I know it's kind of a cool phone because my wife and son have one (me and my daughter are more the blackberry type). But do I really need an app that's a leveler, or a mirror, or a flashlight or one that tells me where the nearest boutique coffee bar is?? I think not.

I asked my wife how many of the apps she downloaded had she really used. The answer is one -- Facebook.

Yeah, it would be kind of cool to hold an iPhone up to a radio and have your app instantly know the song playing but...when was the last time that happened? Who listens to radio anymore anyway? And when was the last time any radio station played a song that you cared about?

But I do have to hand it to Apple, the company that made apps part of our lexicon. A brilliant marketing ploy because it has convinced millions of us to buy esoteric software that most of us have absolutely no need for. All those apps designed to help us carry on with everyday life? I don't need 'em because, y'know, I have a brain for that.

Monday, March 22, 2010

Old (hot) dog, new tricks...

I would estimate that I've eaten at least a couple of hundred dirty water hot dogs in NYC, given that I've lived here all my life. I'm not proud of that and wonder what the health consequences were/are/will be. I did lose my hair at an early age -- can I blame that on ordering one too many hot dogs from those street vendors?

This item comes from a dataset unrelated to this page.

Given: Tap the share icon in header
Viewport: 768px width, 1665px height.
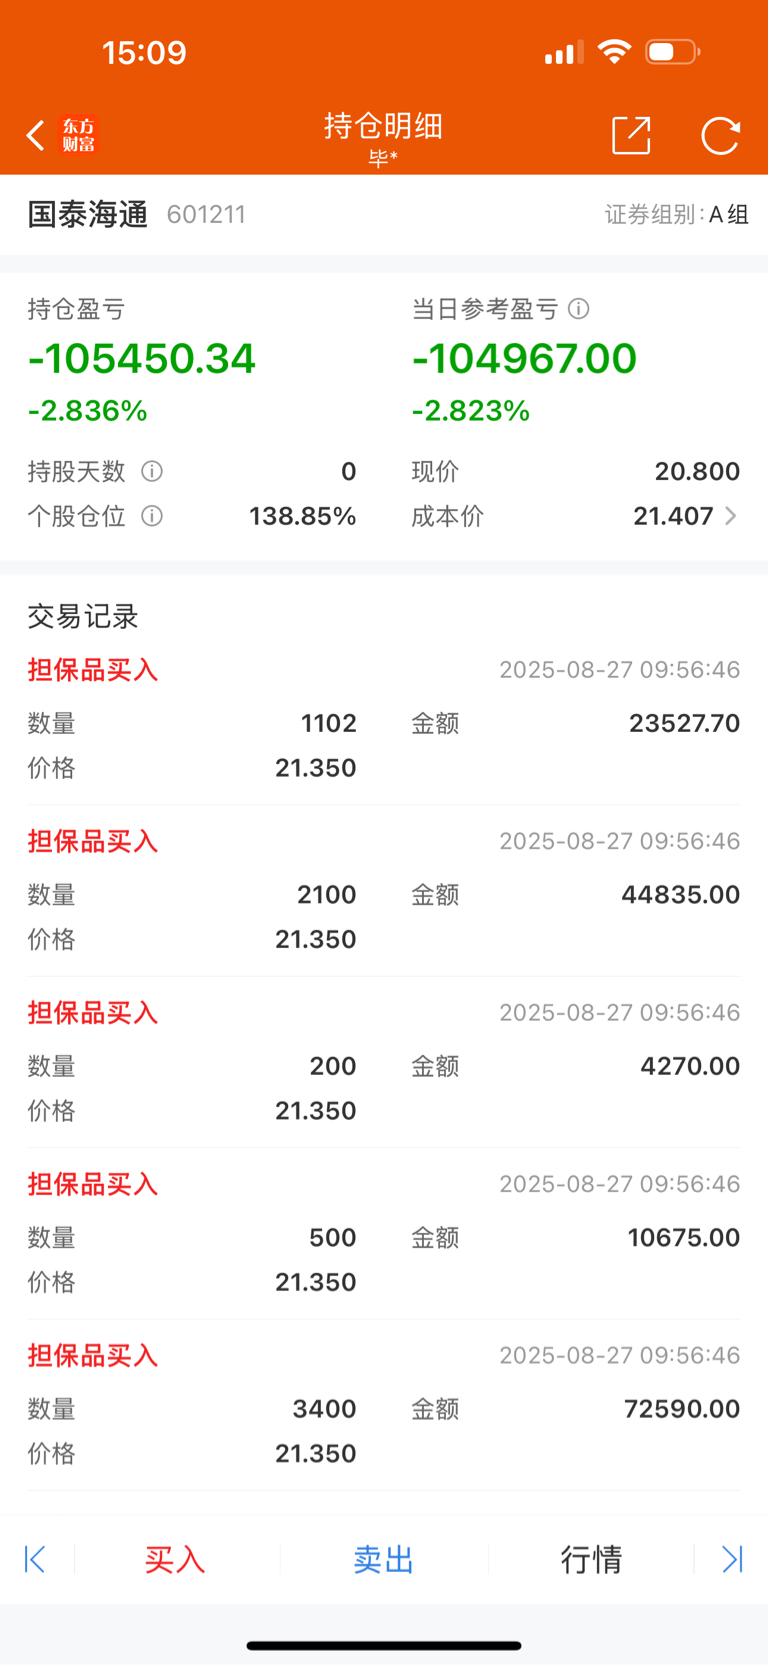Looking at the screenshot, I should tap(631, 135).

I love hot dogs but I know they're no good for you so what to do? Sunday, I may have found the answer -- the politically correct hot dog. On a long walk along Park Slope's 5th Avenue, I turned up Bergen Street and found, along a little strip of cutesy-pie stores, one called Bark. It sells hot dogs for the locavore.

Bark makes hot dogs hip and, more importantly, okay to eat. The tables are made from recycled wood, the paper products are all from recycled stock, and the meat and nearly every ingredient is made locally. The hot dogs come from a sausage factory in Rochester, the beans are heirloom, and the pickles and sauerkraut are made in-house.

The place was packed with those of us who eschew traditional brunch in favor of something more naughty -- hot dogs. And Bark made us all feel good about our choice. Finally, I can feel virtuous about one of the city's great food choices and not worry about my hair falling out...too late for that anyway.